Opie’s animations, which he makes on both LED and LCD screens, are among the most arresting works in a practice that is varied and inventive in the ways it plays with how we understand visual codes. His projects include painting, sculpture, prints, multiples and wall-mounted animations with music composed by the likes of Bryan Adams and James Last. (See his website at www.julianopie.com, where you can both watch and listen.)
His subjects are the traditional ones—standing figures, portraits, nudes, dancers, still lifes, landscapes—brought into the present in contemporary ways that embrace more than digital technology. His nudes, for example, are likely to be pole dancers and strippers or women undressing or undressed; they turn the sexual frisson of Manet’s Olympia up a notch, despite the fact that they are leggy constructions of lines and devoid of detail. Opie is a master of figural gesture.
Born in 1958, he studied art with Michael Craig-Martin, a conceptual artist, at Goldsmiths’ College in the late 1970s and early 1980s. Duchamp and Warhol are in the background of Opie’s work, while the British pop artist Patrick Caulfield, Craig-Martin, the Belgian cartoonist Hergé (creator of Tintin), and the great Japanese draftsmen and colour woodblock printmakers Hiroshige and Utamaro are more direct references.

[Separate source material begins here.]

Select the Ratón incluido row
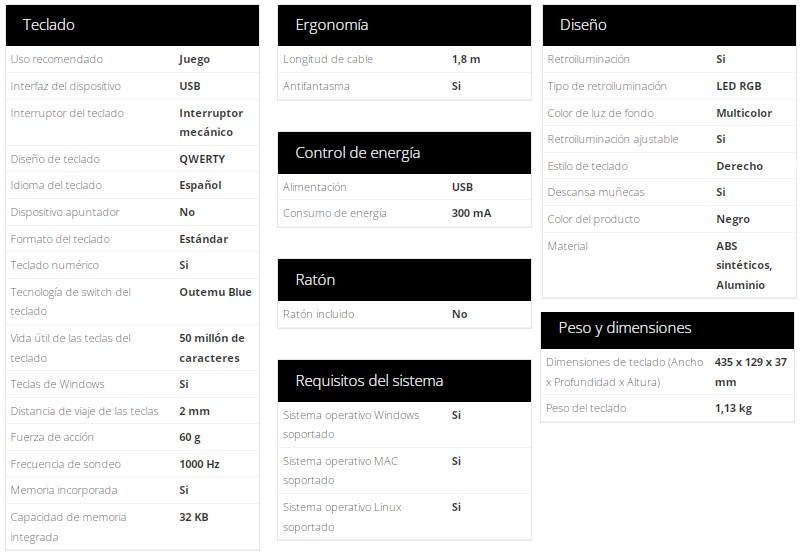The width and height of the screenshot is (804, 553). point(404,314)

He looks as well at ancient Egyptian and Assyrian works (whose influence can be felt in the frieze-like Promenade), 18th-century British painting and Japanese anime. Like other 21st-century artists, Opie uses art history as an image bank, and mixes it up with images drawn from visual culture, like billboards and the public lavatory signs for women and men that inspired his stripped-down, neckless figures with empty circles for heads.
“I usually use what I’ve come across,” he says, “because those are the things that have excited me first hand. There’s also lots of room for invention. I love sci-fi, you know, parallel realities, ‘not here, not now.’ But in a way, all those things are really about is now and here, but seeing it by stepping aside. By seeing it as different, you can see more clearly what is around you.”

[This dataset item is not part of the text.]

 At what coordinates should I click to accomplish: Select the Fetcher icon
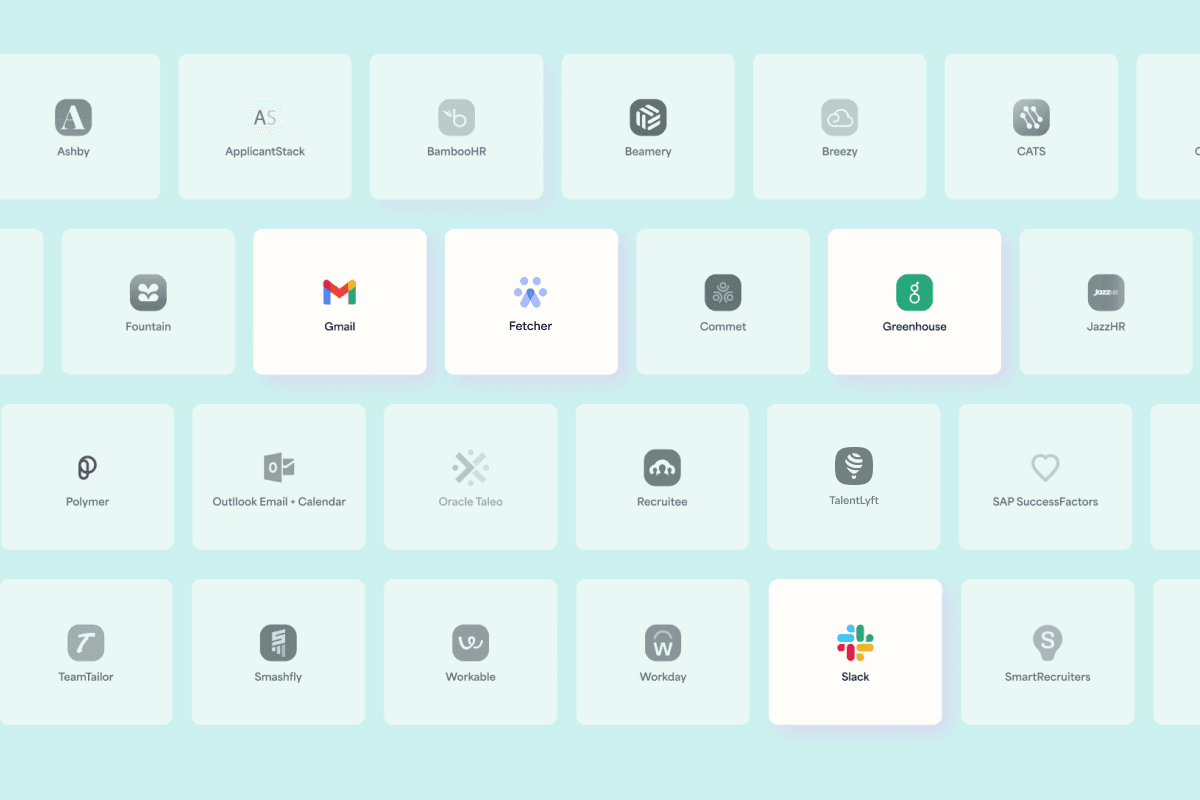(x=530, y=289)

Opie’s first short animation grew out of his interest in life drawing. He made it at Goldsmiths’, after he noticed that successive drawings of a model suggested movement as the poses changed. “I’d been making drawings of people’s faces, and creating various simple movements by layering the drawings, making them blink and nod their heads. I’d also been drawing people in full length, in different positions. Looking at many drawings together, there was movement: flicking across them you get this simple animation.”
The walking figures, whose movement is natural and familiar, appear in series in several media, as do most of his subjects. Full standing figures first appeared in his work in the mid 1990s. Since then, he has made LED sculptures of walking figures for several cities around the world, from Seoul to St. Louis to Toronto to London. As much as anything he has done, they seem to embody the underlying focus of his work, a feeling that arises out of “one’s relationship with the world.”
“To me it’s fascinating, but it’s quite intangible,” Opie says. “I think that trying to describe what it’s like to be alive or what it’s like to like something or be scared of something is actually very tricky. If you set about it too literally, yeah, you can get a hold of it, but it sort of dies and loses anything other than a distant description. To really get the feel of it, to transmit the feel of things—what it feels like to see something and be excited—you have almost to distance yourself a little bit.
“I do try to allow my instincts to play because I think humans are all about instincts. You’ve got to inform them and you’ve got to guide them, but you’ve got to also give them room to play. I came here with a computer full of alternatives.”
This article was updated for correctness on April 27, 2012. The original text stated that Sian was the name of one of the figures in Promenade. The correct name of that figure is Tina.